[[ SOURCE DOCUMENT open ]]
Scott & White Healthcare today teleconferenced one of the world's first live international surgical procedures to repair an abdominal aortic aneurysm to conference attendees in Sao Paolo, Brazil. The meeting, CICE (Current Issues in Comparative Education) 2011, is one of the globe's largest vascular surgery events and includes over 2,000 attendees. The procedure demonstrated the use of an endograft device called a repositionable endoprosthesis.
Cliff Buckley, M.D., director, division of vascular surgery at Scott & White Healthcare in Temple, Texas, and a team of nurses and technician, fellows, residents, and anesthesia personnel successfully performed the instructional, minimally-invasive procedure inside one of the hospital's endovascular suites. "The function of the endoprosthesis is to internally reline the abdominal aorta and isolate the diseased segment from blood circulation," said Dr. Buckley.
According to Dr. Buckley, an aortic aneurysm is a bulge in a section of the aorta, the body's main artery. The aorta carries oxygen-rich blood from the heart to the rest of the body. Because the section with the aneurysm is overstretched and weak, it can burst. If the aorta bursts, it can cause serious bleeding that can quickly lead to death.
The CICE meeting focuses on updating and training attendees in various areas of vascular therapy (arterial and venous, elective and emergency). Attendees include interventional cardiologists and radiologists, vascular surgeons, x-ray technicians and nurses engaged in endovascular and vascular procedures, medical students, residents, fellows and apprentices interested in keeping track of the newest developments in minimally-invasive medicine.
Traditional treatment for diseases of the abdominal aorta has involved higher-risk surgical procedures requiring a large incision in the abdomen to place a synthetic graft to repair the diseased artery, which can result in long hospital stays as well as a long recovery.
The patient who underwent the procedure for the live broadcast to Brazil was suffering from an aneurysm of the abdominal aorta and an endograft was used to repair it. This endoprosthesis repair device is a minimally-invasive option for managing patients with aneurysms of the abdominal aorta and is repositionable, which is an advantage when repairing aneurysms in patients with difficult arterial anatomy.
Dr. Buckley went on to say that "the device is comprised of a graft with an outer self-expanding support structure that is both flexible and durable. It was inserted through a small incision in the patient's groin using a catheter, which facilitates passage and access through narrow or hostile arterial anatomies."
[[ SOURCE DOCUMENT closed ]]
[[ AVAILABLE DATA open ]]
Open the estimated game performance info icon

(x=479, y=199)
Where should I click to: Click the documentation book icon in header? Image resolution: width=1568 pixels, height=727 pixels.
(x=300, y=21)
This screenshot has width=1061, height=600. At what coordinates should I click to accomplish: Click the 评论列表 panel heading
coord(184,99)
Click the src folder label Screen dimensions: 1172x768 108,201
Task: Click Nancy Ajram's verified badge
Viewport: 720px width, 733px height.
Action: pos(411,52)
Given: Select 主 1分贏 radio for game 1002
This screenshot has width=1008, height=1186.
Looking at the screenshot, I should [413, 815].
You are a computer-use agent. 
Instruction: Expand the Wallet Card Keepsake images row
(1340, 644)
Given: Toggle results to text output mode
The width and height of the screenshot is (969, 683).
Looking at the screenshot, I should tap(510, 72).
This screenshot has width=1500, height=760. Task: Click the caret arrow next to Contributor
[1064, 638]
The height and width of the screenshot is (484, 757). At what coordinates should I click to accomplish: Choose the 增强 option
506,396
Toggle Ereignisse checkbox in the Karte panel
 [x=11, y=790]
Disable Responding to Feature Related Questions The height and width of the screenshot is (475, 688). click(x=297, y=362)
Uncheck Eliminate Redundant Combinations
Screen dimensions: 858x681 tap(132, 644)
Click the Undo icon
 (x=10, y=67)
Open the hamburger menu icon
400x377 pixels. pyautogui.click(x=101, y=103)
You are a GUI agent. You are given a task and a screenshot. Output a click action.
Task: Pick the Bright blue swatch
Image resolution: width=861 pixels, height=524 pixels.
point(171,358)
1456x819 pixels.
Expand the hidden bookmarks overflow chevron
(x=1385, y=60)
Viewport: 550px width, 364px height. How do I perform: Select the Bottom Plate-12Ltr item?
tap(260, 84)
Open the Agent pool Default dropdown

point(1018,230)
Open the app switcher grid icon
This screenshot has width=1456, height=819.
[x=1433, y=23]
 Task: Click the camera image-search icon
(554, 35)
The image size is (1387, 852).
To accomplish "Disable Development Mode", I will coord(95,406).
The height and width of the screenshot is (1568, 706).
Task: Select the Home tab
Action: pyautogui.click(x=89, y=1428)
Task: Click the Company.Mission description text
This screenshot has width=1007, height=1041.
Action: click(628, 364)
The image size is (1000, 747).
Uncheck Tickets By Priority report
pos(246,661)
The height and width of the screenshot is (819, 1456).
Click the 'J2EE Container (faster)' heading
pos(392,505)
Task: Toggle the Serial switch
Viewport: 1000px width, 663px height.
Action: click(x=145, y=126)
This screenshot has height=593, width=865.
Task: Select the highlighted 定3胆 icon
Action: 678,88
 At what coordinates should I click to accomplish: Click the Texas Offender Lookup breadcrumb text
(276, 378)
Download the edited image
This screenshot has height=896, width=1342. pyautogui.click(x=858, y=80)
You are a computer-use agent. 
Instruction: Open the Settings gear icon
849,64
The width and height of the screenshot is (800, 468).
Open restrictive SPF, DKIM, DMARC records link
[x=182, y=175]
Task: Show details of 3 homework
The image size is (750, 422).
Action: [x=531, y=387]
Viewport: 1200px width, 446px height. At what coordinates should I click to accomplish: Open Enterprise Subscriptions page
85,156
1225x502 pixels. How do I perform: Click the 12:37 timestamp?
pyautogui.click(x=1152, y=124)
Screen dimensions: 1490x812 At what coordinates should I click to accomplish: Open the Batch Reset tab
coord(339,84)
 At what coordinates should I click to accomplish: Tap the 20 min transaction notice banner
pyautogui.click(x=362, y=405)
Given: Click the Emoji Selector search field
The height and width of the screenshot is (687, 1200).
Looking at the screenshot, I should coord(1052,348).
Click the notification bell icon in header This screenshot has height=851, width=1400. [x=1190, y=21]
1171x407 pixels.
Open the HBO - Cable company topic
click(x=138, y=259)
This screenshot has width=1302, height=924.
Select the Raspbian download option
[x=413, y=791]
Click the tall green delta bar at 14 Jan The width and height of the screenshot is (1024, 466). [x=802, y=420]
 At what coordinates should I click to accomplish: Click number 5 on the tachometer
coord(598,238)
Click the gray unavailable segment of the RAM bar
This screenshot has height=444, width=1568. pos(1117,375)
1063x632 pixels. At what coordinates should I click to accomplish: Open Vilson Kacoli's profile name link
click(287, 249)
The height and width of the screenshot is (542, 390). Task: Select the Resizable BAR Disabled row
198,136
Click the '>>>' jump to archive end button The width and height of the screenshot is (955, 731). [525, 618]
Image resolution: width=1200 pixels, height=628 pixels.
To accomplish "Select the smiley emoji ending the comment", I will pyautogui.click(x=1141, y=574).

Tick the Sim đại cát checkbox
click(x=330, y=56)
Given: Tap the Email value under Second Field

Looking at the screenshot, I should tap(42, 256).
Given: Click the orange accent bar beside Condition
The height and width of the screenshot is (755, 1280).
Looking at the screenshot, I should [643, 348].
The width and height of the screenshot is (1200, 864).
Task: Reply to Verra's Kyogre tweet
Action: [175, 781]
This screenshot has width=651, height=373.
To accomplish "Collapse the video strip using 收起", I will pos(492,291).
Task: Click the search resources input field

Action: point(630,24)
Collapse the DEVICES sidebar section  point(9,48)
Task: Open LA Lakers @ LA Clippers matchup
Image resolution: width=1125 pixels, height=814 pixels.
[[ AVAILABLE DATA closed ]]
INSTRUCTIONS TO FOLLOW
For each statement, say whether the article on the aneurysm repair broadcast agrees with it. Answer yes or no and quote the words from the article that decide it.
1. The procedure was shown to conference attendees in Brazil.
2. The device was inserted through an incision in the patient's abdomen.
3. The CICE meeting has fewer than 1,000 attendees.
The data above is separate material, unrelated to the article on the aneurysm repair broadcast.

REPLY
1. Yes: "to conference attendees in Sao Paolo, Brazil"
2. No: "It was inserted through a small incision in the patient's groin using a catheter"
3. No: "includes over 2,000 attendees"